An exact copy of all the records is the expected answer.

::: THE RECORDS

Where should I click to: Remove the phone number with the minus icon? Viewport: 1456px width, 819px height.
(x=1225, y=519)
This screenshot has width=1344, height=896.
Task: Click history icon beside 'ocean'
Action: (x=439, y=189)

::::::

▸ **REPLY**:
Where should I click to: Remove the phone number with the minus icon? Viewport: 1456px width, 819px height.
(x=1225, y=519)
This screenshot has width=1344, height=896.
Task: Click history icon beside 'ocean'
Action: (x=439, y=189)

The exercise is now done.